Collections and Documents — How MongoDB Stores Data

📚 MERN Stack 📂 Chapter 9: Introduction to MongoDB 📄 Lesson 9020 Beginner 🕒 October 8, 2025

MongoDB organises all stored data in a three-level hierarchy: databases contain collections, and collections contain documents. Understanding this hierarchy — and specifically how documents are structured in BSON format — is the foundation for every query, schema design, and optimisation decision you will make throughout the MERN series. In this lesson you will learn what each level of the hierarchy represents, what a BSON document looks like and how it differs from plain JSON, and how MongoDB’s flexible schema model compares to the rigid structure of a SQL table.

The Three-Level Hierarchy

Level	Name	Description	SQL Equivalent
1	Database	A named container for a group of related collections	Database / Schema
2	Collection	A group of documents, loosely analogous to a table	Table
3	Document	A single record stored as a BSON object	Row

Note: Unlike SQL tables, MongoDB collections do not need to be created explicitly before inserting data. If you insert a document into a collection that does not exist yet, MongoDB creates the collection automatically. Similarly, if you insert a document into a database that does not exist, the database is created on demand. You will see this when you use Mongoose — the first Model.create() call creates the collection if it does not already exist.
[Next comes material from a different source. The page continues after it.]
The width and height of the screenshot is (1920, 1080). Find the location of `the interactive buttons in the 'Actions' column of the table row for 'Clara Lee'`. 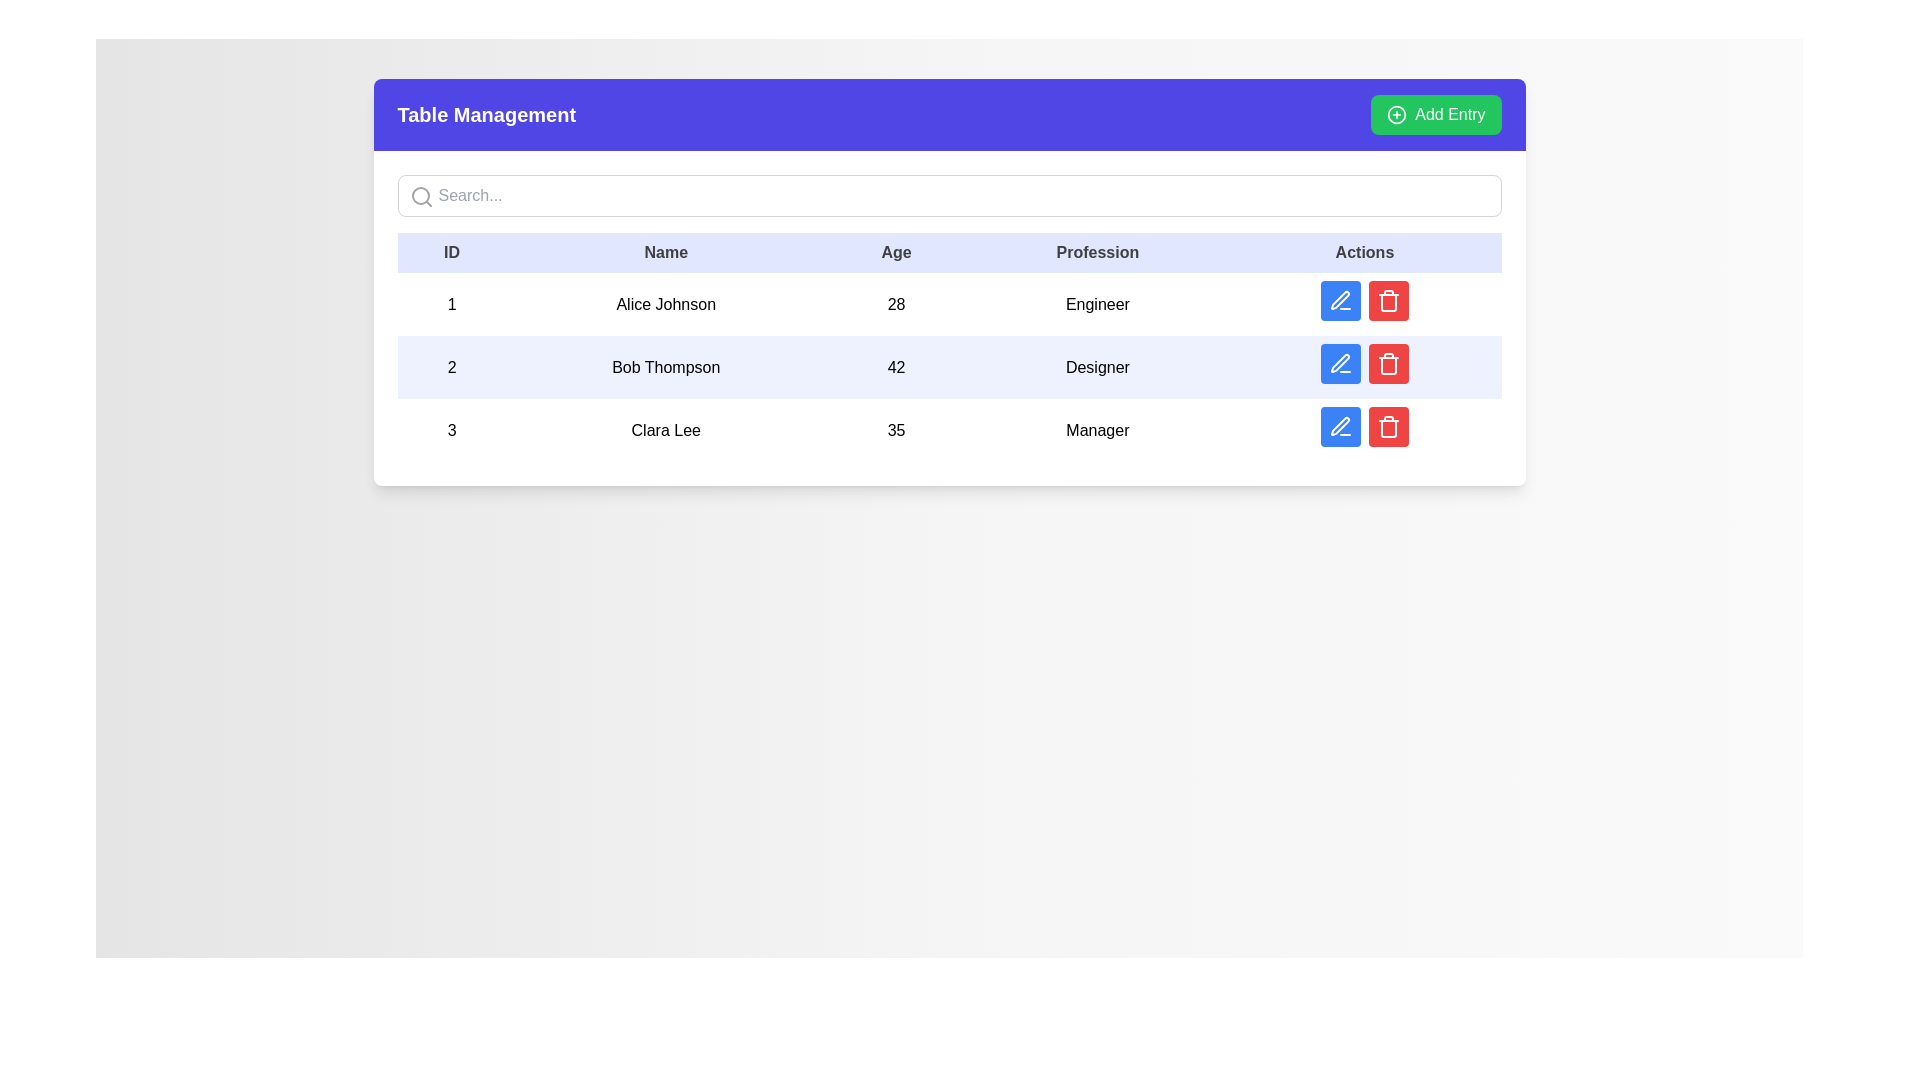

the interactive buttons in the 'Actions' column of the table row for 'Clara Lee' is located at coordinates (1363, 429).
Tip: Name your MongoDB collections using lowercase, plural nouns that match your Mongoose model names. When you create a Mongoose model called 'Post', Mongoose automatically creates or uses a collection named posts (lowercased, pluralised). Following this convention keeps your collection names predictable — users, posts, comments, sessions.

Warning: A single MongoDB server can host many databases. Never store your application data in the admin, local, or config databases — these are MongoDB system databases. Always create a named database for your application (e.g. blogdb, mernblog) and keep application data there. The connection string specifies which database to use: mongodb://localhost:27017/blogdb.

What Is a BSON Document?

BSON (Binary JSON) is the binary-encoded format MongoDB uses to store documents on disk. From your application’s perspective you always work with plain JSON — Mongoose and the MongoDB driver handle the BSON conversion transparently. The key differences between BSON and JSON are that BSON supports additional data types (ObjectId, Date, Binary) and is designed for efficient storage and traversal by machines rather than for human readability.

// A complete MongoDB document — the posts collection
{
  "_id":       "64a1f2b3c8e4d5f6a7b8c9d0",    // ObjectId — auto-generated unique ID
  "title":     "Getting Started with MERN",    // String
  "body":      "MERN is a JavaScript stack...", // String
  "viewCount": 142,                             // Number (Int32)
  "rating":    4.8,                             // Number (Double)
  "published": true,                            // Boolean
  "tags":      ["mern", "javascript"],          // Array of Strings
  "author": {                                   // Embedded sub-document (Object)
    "_id":    "64a1f2b3c8e4d5f6a7b8c9d1",
    "name":   "Jane Smith"
  },
  "coverImage": null,                           // Null — field exists but has no value
  "createdAt": "2025-01-01T00:00:00.000Z",     // Date
  "updatedAt": "2025-01-15T10:30:00.000Z"      // Date
}

The _id Field

Every MongoDB document has a required _id field that uniquely identifies it within its collection. If you do not supply an _id when inserting, MongoDB generates one automatically using the ObjectId type.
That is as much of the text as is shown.